Where the records below reach the line containing "Emirates (983, 670)", start transcribing, and end with the line containing "Videos (90, 372)", exactly and with nothing else added.

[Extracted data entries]
####################

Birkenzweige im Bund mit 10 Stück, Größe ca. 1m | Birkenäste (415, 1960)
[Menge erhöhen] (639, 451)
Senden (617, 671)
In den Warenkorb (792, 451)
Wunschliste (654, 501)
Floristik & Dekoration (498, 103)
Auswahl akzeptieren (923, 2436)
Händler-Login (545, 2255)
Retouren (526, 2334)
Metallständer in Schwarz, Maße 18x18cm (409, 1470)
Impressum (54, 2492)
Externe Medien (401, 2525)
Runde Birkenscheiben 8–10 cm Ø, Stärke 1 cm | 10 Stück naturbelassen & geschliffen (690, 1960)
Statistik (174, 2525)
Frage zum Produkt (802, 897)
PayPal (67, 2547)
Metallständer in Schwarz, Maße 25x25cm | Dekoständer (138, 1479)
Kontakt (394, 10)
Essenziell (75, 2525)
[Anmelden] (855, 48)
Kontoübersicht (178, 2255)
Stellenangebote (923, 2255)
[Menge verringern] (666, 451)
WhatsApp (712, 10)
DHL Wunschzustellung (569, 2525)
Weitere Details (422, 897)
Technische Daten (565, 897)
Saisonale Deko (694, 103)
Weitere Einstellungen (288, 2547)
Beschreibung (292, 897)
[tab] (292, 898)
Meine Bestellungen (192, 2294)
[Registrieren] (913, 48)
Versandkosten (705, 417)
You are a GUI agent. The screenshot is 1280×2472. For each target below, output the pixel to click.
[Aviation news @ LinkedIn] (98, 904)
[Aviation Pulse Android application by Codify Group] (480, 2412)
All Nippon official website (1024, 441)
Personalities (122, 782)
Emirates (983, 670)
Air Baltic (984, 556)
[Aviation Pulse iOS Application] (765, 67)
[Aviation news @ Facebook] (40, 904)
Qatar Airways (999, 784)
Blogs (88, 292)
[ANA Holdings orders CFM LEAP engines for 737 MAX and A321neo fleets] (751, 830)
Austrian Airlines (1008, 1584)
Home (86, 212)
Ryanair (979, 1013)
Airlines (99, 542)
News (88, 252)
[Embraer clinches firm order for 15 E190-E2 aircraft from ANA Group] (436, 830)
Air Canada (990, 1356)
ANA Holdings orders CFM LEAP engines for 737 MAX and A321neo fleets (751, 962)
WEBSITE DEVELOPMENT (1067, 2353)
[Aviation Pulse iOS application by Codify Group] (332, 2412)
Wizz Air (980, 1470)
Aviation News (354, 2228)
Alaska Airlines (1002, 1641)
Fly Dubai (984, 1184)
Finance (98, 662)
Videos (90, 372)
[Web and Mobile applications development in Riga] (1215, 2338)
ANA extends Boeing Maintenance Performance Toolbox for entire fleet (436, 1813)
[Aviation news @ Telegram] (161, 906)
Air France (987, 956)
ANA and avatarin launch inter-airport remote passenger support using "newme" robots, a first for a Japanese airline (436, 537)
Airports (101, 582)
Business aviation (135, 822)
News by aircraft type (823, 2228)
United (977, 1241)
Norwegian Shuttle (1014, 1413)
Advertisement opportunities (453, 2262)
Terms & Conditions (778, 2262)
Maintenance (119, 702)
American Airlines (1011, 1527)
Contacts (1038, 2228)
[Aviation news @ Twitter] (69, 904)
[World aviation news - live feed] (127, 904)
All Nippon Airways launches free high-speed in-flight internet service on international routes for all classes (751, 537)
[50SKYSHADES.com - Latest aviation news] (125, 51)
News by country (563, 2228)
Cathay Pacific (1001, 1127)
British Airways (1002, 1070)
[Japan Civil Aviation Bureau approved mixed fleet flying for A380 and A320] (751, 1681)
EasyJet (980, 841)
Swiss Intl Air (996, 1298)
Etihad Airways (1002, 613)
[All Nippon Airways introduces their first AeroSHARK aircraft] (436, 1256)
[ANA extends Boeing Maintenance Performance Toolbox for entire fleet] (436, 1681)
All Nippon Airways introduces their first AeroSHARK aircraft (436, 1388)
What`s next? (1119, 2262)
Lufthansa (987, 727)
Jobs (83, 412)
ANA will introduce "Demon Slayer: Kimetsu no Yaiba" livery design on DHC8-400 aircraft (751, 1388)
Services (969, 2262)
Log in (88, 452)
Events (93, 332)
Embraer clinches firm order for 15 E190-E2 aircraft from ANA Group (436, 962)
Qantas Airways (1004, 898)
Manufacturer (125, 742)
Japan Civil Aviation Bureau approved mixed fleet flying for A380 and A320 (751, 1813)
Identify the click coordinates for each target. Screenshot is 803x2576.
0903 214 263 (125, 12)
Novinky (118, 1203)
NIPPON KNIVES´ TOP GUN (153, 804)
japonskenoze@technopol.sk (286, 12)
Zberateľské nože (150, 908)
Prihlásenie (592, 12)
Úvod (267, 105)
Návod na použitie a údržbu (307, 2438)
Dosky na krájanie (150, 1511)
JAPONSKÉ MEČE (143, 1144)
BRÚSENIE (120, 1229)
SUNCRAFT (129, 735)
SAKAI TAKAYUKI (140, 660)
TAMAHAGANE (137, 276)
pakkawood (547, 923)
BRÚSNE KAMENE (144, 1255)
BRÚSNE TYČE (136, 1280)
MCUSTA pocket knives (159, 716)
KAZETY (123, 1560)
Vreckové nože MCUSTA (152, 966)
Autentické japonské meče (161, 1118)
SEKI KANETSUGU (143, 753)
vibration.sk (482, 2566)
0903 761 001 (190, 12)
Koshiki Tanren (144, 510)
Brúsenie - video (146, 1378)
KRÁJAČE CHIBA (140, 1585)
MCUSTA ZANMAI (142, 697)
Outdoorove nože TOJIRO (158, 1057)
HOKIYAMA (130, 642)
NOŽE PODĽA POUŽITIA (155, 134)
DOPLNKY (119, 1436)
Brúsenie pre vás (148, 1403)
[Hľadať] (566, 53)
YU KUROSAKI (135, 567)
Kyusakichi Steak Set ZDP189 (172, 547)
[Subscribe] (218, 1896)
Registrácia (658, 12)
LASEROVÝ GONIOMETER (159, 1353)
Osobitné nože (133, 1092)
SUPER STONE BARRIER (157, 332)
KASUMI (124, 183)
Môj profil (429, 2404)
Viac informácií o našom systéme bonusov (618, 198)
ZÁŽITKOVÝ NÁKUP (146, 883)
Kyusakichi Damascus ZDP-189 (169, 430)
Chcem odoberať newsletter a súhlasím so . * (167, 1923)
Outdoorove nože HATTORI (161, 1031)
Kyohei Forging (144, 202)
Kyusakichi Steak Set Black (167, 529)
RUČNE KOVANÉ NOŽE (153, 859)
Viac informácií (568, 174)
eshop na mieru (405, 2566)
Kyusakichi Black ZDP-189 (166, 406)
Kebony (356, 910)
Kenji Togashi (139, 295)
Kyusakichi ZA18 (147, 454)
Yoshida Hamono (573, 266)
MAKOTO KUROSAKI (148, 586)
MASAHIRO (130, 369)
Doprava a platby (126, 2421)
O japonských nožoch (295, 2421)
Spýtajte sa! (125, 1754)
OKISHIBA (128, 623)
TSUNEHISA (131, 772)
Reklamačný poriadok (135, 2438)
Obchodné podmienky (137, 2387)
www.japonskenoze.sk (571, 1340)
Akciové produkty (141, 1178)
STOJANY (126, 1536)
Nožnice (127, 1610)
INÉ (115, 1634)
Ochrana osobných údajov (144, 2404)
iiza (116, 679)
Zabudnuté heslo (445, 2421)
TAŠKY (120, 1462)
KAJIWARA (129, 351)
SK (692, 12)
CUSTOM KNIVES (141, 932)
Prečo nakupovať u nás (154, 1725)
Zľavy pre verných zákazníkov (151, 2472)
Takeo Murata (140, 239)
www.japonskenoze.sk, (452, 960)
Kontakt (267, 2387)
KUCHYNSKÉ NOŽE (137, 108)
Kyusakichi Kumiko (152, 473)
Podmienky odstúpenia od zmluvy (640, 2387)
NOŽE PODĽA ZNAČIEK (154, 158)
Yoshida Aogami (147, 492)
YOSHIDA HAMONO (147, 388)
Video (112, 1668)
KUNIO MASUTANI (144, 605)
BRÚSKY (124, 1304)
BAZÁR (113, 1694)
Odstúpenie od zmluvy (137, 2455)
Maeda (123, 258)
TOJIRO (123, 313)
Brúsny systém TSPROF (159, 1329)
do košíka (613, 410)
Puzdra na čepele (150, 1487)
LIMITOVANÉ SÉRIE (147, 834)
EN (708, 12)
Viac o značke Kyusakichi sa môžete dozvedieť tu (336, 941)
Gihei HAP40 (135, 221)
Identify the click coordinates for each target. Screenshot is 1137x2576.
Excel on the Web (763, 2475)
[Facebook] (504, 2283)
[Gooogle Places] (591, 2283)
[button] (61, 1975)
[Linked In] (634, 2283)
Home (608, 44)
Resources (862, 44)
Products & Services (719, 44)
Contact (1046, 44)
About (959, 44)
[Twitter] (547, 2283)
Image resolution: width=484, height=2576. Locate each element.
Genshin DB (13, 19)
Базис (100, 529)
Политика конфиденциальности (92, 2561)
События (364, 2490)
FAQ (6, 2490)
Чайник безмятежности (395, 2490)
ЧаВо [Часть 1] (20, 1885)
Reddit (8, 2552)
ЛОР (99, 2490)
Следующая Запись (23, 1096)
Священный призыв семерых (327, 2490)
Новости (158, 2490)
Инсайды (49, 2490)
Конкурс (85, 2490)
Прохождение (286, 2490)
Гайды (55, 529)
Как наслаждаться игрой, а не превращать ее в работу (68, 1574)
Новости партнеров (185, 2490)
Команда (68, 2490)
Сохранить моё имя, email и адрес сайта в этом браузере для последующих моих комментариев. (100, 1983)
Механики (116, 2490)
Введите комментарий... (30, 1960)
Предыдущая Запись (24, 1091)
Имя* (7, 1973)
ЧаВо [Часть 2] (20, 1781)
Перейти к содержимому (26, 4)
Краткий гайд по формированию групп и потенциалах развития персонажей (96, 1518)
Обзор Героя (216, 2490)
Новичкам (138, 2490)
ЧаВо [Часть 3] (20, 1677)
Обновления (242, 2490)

####################

-- RESULT --
Emirates (983, 670)
Air Baltic (984, 556)
[Aviation Pulse iOS Application] (765, 67)
[Aviation news @ Facebook] (40, 904)
Qatar Airways (999, 784)
Blogs (88, 292)
[ANA Holdings orders CFM LEAP engines for 737 MAX and A321neo fleets] (751, 830)
Austrian Airlines (1008, 1584)
Home (86, 212)
Ryanair (979, 1013)
Airlines (99, 542)
News (88, 252)
[Embraer clinches firm order for 15 E190-E2 aircraft from ANA Group] (436, 830)
Air Canada (990, 1356)
ANA Holdings orders CFM LEAP engines for 737 MAX and A321neo fleets (751, 962)
WEBSITE DEVELOPMENT (1067, 2353)
[Aviation Pulse iOS application by Codify Group] (332, 2412)
Wizz Air (980, 1470)
Aviation News (354, 2228)
Alaska Airlines (1002, 1641)
Fly Dubai (984, 1184)
Finance (98, 662)
Videos (90, 372)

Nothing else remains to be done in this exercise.